◆ **Work to complete**
The job is to find each line in the entries holding the string "tool" and copy that line.

◆ **Provided information**
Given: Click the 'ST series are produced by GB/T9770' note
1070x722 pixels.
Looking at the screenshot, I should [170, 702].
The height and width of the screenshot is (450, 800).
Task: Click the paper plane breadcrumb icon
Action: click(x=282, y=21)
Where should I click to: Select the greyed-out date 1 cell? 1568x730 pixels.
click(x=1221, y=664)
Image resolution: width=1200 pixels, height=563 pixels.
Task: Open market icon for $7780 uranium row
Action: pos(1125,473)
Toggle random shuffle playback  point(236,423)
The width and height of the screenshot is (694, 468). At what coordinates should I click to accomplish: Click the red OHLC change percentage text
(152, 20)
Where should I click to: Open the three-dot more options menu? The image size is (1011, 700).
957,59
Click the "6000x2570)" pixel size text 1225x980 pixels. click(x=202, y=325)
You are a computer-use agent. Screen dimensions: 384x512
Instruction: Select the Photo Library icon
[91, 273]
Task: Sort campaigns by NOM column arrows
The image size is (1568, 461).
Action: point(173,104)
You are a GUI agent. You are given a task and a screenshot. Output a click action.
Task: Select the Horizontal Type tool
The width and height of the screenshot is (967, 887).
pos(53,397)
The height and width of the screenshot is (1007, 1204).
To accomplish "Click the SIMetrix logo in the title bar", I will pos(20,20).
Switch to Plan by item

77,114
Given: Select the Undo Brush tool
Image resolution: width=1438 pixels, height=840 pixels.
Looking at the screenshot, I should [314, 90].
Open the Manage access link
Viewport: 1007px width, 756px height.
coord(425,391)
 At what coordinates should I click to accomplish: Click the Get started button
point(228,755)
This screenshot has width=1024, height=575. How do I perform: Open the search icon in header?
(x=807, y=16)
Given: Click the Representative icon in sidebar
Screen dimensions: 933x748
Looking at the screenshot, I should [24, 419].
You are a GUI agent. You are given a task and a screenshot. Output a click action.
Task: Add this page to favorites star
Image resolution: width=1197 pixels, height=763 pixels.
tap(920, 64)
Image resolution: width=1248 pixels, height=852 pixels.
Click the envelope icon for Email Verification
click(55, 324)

◆ **Result**
Task: Select the Horizontal Type tool
Given: Select the Undo Brush tool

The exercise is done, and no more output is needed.